As there seems to be extreme drought everywhere, does anyone have experience with river cruising? I am wondering if cruises are being cancelled, due to low water. I was thinking of possible a cruise in Portugal on the Duoro, but am also interested in Europe. No specific timeframe, but generally I don't like to book a year in advance. Thanks for any guidance.
Have not been on a river cruise, but see enough reports to know that this is not a new problem. The Danube particularly has had a number of the problems over the years, with parts of the cruise being by bus to take passengers around stretches of low water. The Rhine has had fewer issues, but I do see they are starting to limit cargo loads on some stretches due to low water.
Water levels are highly dependent on the river, then parts of that river, but it is safe to say that this year, nearly every river has been affected to some degree.
There may be cruise websites that have "on the ground" reports of this year to help you gage where problems are.
I'm no expert, bit I am in Budapest right now and the boats are going nowhere. If I wanted to cruise I would book after the Spring thaw.
There may be cruise websites that have "on the ground" reports of this
Some of the threads are quite long so you'd have to browse the more recent posting dates in the water-level topic threads
Just one thread from that forum:
I recently returned home from a Rhine river cruise. We did not find out until August 21, that we would be able to continue sailing after Strasbourg. We were expecting to do a ship swap, so we were thrilled to sail through the scenic area with all of the castles.
We have a number of friends and relatives that take River Cruises, and they just love them.
But we find the prices to be rather high on the more popular River Cruise lines. For the money spent, we could take 2-3 trips to Europe.
And we've seen many of the larger towns on their itineraries anyway.
We have done four river cruises (I have don't one more, a Nile cruise), and loved them.
The most beautiful river valley was the Douro in northern Portugal, which was a fantastic cruise.
We also did one on the Rhone/Saone in SE France that was great.
Other other two were in Russia between Moscow and St. Pete and a four day one on the Yangzee in China.
The Russian one was super.
Here are my reviews of those trips
Portugal, the Douro River and a bit of Spain
Russia, Kiev and Baltics
AMA Rhone River
Thank you for the very thoughtful replies and reviews!
River cruising is expanding rapidly, but nothing can be done about seasonal water levels. Reports at the end of August suggested that commercial freighters were running at 1/4 capacity on some routes.
If spring restores the levels, look for lower prices before summer. Like the ocean ships, booking six months ahead or even a year is common and offers more choice of cabin, although that is a lesser concern than on the high seas.

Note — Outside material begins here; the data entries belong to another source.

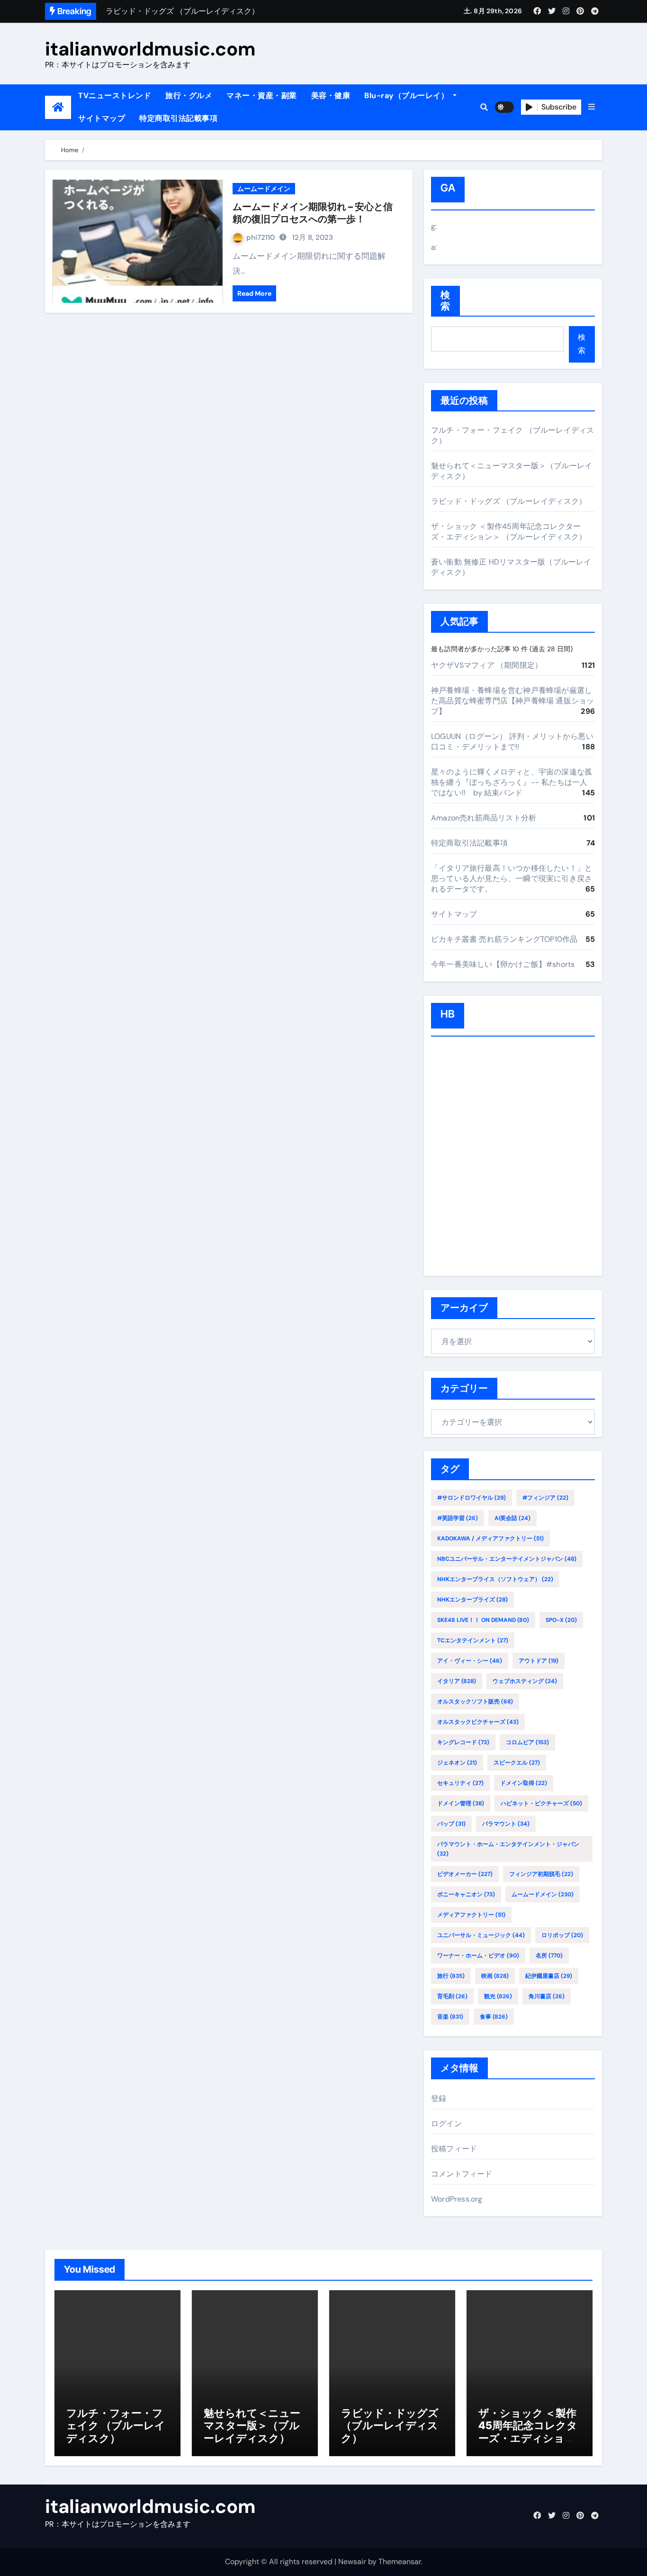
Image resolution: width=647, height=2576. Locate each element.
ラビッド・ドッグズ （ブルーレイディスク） (508, 501)
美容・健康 (330, 95)
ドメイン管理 (460, 1803)
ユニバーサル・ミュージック (481, 1935)
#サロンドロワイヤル (471, 1498)
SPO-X (561, 1620)
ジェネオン (457, 1762)
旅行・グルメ (188, 95)
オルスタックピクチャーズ (478, 1722)
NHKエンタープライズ (472, 1599)
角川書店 (547, 1996)
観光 (498, 1996)
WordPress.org (457, 2199)
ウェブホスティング (525, 1681)
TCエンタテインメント (472, 1640)
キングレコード (463, 1742)
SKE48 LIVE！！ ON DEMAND (483, 1620)
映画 (495, 1976)
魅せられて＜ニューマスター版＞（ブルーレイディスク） (252, 2425)
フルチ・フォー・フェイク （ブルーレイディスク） (115, 2425)
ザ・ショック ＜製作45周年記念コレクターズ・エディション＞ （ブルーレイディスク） (508, 531)
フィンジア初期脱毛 (541, 1874)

Perhaps an agent could point to trips that offer cancellation rights.
I think the question is “ what’s important to you about your trip?” Is it convenience? Less strenuous? What do you want to accomplish?
I went on a river boat cruise a few years ago. It was not our way to fly. Your stuck on the river. Excursions involved bus time with little time to spend in excursion destination. I was on Rhine which is very industrial for the most part. The boat, amenities, crew was excellent- it was thin on experience in my opinion. We were, frankly,not appropriate for this cruise.
Many love river boat cruises and obviously they are popular. I would consult a travel agent that can point you in the right direction of cruise lines, itineraries to help you find a good match. River boat cruises are all different and cater to different tastes and objectives.
About 5 years ago, we took a river cruise primarily on the Rhone River which was scheduled to go from Avignon to Beaune. The river was too low and we ended up busing from Lyon to Beaune for the last, day returning to the ship at night. Low water apparently became a frequent problem and the cruise is now from Avignon to Lyon. We were in our mid-60s and found that a river cruise was not active enough for us. There were morning tours, back to the bus for lunch and optional afternoon tours. Depending on the city, the ship may dock away from town and it was not possible to easily explore on one's own. We found river cruises to be almost the opposite of Rick Steve's tours in that there is rarely free time to do your own thing while in town. We had a balcony suite, but in busy port cities, we docked alongside another ship and our view was into someone else's suite. The other thing is that the ship cruised at night, so there was rarely an opportunity to enjoy the countryside. We won't take another river cruise unless mobility issues dictate it.
Our experience of river cruising was much different to IrishEyes. We docked centrally and had time on our own to explore each town/city. That’s what we liked about it. Often there was a local guide to give an introductory tour on foot, and then you could wander and do what you liked until due back at the boat - varied from a few hours in small towns to whole days in bigger cities. We went from Budapest to Amsterdam over 2 weeks. I expect it’s best to look closely at itineraries. We looked at some Douro cruises but decided it wouldn’t suit us as they didn’t seem to stop in places where you could walk off the boat into town - mostly they took you off on a bus tour, which didn’t appeal to us, but might well to others. Our trip felt very unrushed. If you like being up early, on the go all day every day, visiting many different big name sites, it might not be for you.
Yes, water levels are a big issue, I didn’t realise this prior to booking our trip but we were lucky. And as advised, cruise critic is a good source of info about this.